--- Texte fourni ---
####################
Pénible est le sort de toute femme
Elles sont toujours contrôlées, toujours confinées
Contrôlées par leurs parents avant de devenir épouses
Puis esclaves de leur mari pour le reste de leur vie
« The Wagoner’s Lad », chanson traditionnelle recueillie et publiée en 1916.
Originalement appelée « musique de montagne » ou « musique hillbilly », la musique rurale des années 1920 était très loin de l’industrie internationale de plusieurs milliards de dollars que nous appelons maintenant « musique country. » Dans son sens original, la musique country, c’est-à-dire la musique faite par des gens des régions rurales, était ce que les cajuns appellent « la vraie chose, chère. » C’était la musique de la vie, avec tous ses défauts, une partie venant des îles britanniques à travers des océans de temps, une autre venant de les États-Unis, des usines de coton, de la mine ou de la taverne.
Les enregistrements commerciaux de musique country ont commencé en 1922 avec des artistes comme l’oncle Dave Macon et Vernon Dalhart qui se sont rendus à New York pour enregistrer dans les studios des grandes maisons de disques. Pour plus d’informations sur l’oncle Dave Macon et sa musique, cliquez ici.
Avec l’avènement des enregistrements électriques en 1925, l’équipement est devenu beaucoup plus sophistiqué et beaucoup plus portable. En 1927, le producteur Ralph Peer (1892-1960) de la Victor Talking Machine Company fit un voyage de deux mois au sud des Appalaches, dans les villes de Savannah, en Georgie, Charlotte, en Caroline du Nord et Bristol, au Tennessee pour enregistrer différents styles de musique country joués par des artistes qui n’auraient pas pu se rendre à New York. À l’époque, le contact personnel entre les musiciens était le lien principal qui avait permis aux vieilles chansons d’être maintenues vivantes. La musique était jouée et chantée des grands-parents aux parents et des parents aux enfants.
####################
[Entrées de données]
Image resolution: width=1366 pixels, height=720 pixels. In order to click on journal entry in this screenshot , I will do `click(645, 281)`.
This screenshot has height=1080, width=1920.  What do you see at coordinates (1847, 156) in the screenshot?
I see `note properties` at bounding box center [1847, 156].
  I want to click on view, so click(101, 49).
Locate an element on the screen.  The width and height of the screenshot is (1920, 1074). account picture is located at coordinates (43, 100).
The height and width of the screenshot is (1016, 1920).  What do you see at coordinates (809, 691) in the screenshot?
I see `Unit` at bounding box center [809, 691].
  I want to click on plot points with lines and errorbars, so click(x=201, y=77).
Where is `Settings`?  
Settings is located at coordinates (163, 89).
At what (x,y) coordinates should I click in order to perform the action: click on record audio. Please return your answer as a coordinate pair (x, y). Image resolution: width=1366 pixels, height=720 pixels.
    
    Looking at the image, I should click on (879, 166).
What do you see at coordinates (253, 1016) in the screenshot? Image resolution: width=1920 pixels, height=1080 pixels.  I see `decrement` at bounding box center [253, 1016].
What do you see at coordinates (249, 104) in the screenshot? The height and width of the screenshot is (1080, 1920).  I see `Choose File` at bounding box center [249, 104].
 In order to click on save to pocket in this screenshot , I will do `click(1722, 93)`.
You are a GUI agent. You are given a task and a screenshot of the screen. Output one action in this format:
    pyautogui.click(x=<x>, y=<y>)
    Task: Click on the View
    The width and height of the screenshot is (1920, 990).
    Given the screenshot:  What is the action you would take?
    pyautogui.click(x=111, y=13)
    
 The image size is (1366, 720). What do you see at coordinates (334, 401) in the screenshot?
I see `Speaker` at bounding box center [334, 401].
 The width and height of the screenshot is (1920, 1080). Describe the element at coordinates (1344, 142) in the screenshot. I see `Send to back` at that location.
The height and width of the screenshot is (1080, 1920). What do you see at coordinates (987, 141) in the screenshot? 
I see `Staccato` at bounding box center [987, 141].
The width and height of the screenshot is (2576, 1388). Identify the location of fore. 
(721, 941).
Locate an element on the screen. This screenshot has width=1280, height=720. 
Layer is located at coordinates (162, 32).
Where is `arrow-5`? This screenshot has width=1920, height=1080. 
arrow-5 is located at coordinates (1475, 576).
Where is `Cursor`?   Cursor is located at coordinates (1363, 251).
####################
--- Consigne 1 ---
D'après le texte sur la musique country, en quelle année ont débuté les enregistrements commerciaux de ce genre ?
--- Consigne 2 ---
Recopiez le passage du texte sur la musique country qui va de « Avec l’avènement des » à « parents aux enfants. », en substituant « bien plus » à « beaucoup plus ».

--- Réponse complète 1 ---
En 1922.

--- Réponse complète 2 ---
Avec l’avènement des enregistrements électriques en 1925, l’équipement est devenu bien plus sophistiqué et bien plus portable. En 1927, le producteur Ralph Peer (1892-1960) de la Victor Talking Machine Company fit un voyage de deux mois au sud des Appalaches, dans les villes de Savannah, en Georgie, Charlotte, en Caroline du Nord et Bristol, au Tennessee pour enregistrer différents styles de musique country joués par des artistes qui n’auraient pas pu se rendre à New York. À l’époque, le contact personnel entre les musiciens était le lien principal qui avait permis aux vieilles chansons d’être maintenues vivantes. La musique était jouée et chantée des grands-parents aux parents et des parents aux enfants.